Problem to work on
Filter this listing down to the lines that contain the word "Rías", and copy them.

· · ·

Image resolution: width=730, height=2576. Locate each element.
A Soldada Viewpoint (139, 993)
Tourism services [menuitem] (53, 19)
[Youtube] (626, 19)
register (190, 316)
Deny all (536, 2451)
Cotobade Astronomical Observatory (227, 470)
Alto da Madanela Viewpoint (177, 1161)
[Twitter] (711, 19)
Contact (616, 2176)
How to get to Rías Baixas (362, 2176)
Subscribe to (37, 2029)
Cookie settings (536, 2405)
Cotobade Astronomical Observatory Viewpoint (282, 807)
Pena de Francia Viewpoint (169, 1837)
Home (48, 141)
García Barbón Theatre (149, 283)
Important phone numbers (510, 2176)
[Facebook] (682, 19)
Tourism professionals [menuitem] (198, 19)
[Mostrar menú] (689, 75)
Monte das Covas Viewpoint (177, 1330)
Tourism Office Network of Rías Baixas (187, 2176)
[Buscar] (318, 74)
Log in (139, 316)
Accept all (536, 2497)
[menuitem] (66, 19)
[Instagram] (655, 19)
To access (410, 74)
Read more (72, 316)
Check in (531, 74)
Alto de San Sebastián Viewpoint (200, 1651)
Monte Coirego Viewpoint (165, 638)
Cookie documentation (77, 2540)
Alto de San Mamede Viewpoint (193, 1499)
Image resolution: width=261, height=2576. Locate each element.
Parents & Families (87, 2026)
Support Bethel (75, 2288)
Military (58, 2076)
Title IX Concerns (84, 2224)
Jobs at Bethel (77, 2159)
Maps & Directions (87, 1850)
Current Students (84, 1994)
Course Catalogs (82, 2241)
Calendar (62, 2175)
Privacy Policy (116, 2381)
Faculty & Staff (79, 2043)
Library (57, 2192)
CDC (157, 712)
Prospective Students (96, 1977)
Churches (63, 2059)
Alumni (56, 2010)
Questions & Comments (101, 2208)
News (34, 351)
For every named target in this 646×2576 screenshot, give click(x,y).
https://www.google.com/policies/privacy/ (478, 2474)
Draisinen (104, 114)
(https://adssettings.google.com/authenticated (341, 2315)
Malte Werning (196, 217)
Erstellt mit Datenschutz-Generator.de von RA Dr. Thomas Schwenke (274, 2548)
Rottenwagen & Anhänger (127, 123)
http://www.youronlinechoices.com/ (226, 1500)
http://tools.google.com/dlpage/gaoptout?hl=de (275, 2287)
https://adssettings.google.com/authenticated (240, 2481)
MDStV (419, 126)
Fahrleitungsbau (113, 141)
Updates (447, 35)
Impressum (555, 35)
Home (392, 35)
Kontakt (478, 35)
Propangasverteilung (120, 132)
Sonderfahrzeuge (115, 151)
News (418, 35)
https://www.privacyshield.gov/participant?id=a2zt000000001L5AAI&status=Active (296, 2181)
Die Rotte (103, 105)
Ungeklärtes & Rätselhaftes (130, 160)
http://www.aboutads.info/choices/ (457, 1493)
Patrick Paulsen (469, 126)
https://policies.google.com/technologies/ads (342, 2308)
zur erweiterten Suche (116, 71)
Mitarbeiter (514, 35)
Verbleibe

· · ·

Answer box
How to get to Rías Baixas (362, 2176)
Tourism Office Network of Rías Baixas (187, 2176)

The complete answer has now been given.